Sheriff Rafe Tafoya doesn't need anyone digging up the past. He's come back to his hometown of Rio Rojo, New Mexico seeking peace and quiet. But Cere's arrival puts his town—and his heart—in danger.

Behind it all lurks the ghostly presence of Marco, who has everyone playing by a dead man's rules...
Excerpt:
Cere caught hold of his arm. “Maybe you should take me to the Palladium, Sheriff. I’d like to see the bloody hand print for myself.”
Damn, she was persistent. Rafe shook his head, again hoping to discourage her. “I chase people out. I don’t give tours. Enjoy your vacation.”
“I didn’t come for vacation.” Her eyes flashed with irritation. “I want to do a story on the handprint. I need to.”
His stomach knotted, as his breakfast churned in his stomach. He didn’t ask why she needed to do the story. He knew. Ego.

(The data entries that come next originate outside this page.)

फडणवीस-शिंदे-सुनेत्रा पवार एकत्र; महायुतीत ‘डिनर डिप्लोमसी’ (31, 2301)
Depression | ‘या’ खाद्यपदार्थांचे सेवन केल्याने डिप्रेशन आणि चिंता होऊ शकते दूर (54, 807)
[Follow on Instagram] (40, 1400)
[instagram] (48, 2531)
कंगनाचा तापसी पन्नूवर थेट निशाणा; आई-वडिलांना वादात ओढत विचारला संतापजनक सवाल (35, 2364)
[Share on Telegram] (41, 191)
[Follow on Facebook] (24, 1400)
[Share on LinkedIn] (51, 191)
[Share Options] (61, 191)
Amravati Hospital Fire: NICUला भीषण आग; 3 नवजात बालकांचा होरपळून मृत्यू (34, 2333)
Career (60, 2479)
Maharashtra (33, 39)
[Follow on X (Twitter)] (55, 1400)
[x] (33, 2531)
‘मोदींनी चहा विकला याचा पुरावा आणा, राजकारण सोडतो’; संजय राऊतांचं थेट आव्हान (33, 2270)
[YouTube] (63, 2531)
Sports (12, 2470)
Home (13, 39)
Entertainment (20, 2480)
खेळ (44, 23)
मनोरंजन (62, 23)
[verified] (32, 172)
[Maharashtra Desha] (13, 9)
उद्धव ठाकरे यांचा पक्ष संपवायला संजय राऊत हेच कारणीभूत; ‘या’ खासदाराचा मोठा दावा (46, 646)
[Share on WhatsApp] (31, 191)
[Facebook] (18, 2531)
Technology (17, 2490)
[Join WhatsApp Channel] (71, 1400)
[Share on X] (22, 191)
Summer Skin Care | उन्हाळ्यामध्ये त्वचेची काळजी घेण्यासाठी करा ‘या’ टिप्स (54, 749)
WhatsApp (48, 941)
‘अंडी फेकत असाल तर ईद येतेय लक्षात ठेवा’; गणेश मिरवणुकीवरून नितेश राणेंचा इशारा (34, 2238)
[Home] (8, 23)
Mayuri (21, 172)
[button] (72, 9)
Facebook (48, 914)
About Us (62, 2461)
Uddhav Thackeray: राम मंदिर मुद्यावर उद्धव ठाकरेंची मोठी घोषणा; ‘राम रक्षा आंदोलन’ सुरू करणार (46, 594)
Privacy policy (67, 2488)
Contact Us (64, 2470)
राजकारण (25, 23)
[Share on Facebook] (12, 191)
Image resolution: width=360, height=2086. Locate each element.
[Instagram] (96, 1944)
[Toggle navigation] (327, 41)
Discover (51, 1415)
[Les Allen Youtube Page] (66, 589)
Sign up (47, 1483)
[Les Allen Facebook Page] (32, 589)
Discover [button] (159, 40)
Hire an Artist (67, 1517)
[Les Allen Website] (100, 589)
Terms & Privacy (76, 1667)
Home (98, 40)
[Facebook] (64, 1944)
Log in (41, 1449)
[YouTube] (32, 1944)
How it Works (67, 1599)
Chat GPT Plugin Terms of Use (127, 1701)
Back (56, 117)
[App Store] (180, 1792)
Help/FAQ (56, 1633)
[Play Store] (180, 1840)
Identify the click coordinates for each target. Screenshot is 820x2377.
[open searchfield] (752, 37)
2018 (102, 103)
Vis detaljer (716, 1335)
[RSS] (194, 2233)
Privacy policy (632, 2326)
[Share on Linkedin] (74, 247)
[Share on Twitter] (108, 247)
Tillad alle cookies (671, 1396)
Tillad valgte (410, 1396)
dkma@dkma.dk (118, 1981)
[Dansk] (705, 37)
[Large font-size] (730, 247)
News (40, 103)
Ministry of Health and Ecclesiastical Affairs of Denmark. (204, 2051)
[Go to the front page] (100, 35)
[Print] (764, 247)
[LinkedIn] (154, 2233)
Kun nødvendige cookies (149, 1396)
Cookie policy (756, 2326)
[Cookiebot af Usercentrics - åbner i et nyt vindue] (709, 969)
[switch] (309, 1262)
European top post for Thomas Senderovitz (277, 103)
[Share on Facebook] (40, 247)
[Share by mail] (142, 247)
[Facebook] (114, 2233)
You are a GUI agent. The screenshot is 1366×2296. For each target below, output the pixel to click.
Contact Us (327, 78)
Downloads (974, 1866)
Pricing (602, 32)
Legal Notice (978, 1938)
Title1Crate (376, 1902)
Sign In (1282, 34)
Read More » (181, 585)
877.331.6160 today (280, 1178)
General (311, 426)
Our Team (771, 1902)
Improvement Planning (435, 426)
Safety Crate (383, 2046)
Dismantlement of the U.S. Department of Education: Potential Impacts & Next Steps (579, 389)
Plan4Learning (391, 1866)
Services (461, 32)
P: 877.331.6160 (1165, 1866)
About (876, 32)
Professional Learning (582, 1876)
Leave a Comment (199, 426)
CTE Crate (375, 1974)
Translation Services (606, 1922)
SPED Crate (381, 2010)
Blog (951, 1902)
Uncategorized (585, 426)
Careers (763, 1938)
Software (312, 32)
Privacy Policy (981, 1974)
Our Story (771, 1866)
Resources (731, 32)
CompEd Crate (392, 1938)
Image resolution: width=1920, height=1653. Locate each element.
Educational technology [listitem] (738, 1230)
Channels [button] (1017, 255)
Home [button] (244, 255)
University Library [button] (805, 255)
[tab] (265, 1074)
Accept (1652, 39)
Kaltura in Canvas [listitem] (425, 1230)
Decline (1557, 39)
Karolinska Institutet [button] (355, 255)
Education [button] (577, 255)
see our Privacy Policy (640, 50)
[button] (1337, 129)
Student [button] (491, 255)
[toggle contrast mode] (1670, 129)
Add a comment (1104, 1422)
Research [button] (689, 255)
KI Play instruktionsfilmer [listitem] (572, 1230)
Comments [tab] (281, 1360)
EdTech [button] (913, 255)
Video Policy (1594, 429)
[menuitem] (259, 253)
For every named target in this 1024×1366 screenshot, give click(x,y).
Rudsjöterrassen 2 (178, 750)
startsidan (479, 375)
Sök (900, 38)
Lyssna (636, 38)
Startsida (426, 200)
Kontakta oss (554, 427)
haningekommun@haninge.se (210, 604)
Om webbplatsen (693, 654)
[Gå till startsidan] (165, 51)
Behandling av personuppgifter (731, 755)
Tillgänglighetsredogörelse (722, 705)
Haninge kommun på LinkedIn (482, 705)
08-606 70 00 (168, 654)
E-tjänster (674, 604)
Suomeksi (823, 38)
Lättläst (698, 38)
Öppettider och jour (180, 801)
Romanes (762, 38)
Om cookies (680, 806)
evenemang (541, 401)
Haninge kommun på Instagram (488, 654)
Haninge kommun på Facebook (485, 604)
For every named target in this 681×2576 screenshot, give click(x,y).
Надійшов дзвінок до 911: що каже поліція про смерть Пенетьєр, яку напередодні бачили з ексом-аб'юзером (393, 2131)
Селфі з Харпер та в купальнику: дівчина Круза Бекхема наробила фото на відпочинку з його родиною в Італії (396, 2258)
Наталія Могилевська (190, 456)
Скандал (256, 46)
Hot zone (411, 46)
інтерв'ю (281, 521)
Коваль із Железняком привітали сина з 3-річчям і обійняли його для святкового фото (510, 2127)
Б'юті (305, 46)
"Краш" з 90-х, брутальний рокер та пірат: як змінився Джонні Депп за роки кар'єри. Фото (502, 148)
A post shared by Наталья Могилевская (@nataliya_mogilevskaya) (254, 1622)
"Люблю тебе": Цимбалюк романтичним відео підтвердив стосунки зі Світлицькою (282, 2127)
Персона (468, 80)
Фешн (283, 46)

Reaching down, Cere pulled a reporter’s notebook from her bag. “If you won’t do an interview, do you know anyone who might talk to me?”
Why had he wondered what she might think about him? Or hope that she might be interested in him? She was only after her damn story. Acid boiled in his stomach. This woman would pry until eventually she might uncover some ugly truths. And she would spill it all out on national television. She could hurt a good many people, people he knew and loved. 
Rafe gritted his teeth as he forced an answer, hoping for one final chance at dissuading her. “No one will talk to you. My advice is to let it go. Relax. Take your vacation.”
He might as well have struck her. Her chin snapped up and her body grew rigid. He drew back at the determination he saw grow in her bright eyes.
“Don’t try to tell me what I should do. It’s time someone found out who murdered Marco Gonzales. Yes, I said,murdered, Sheriff. If you don’t want to help me investigate his death, I’ll do it on my own.”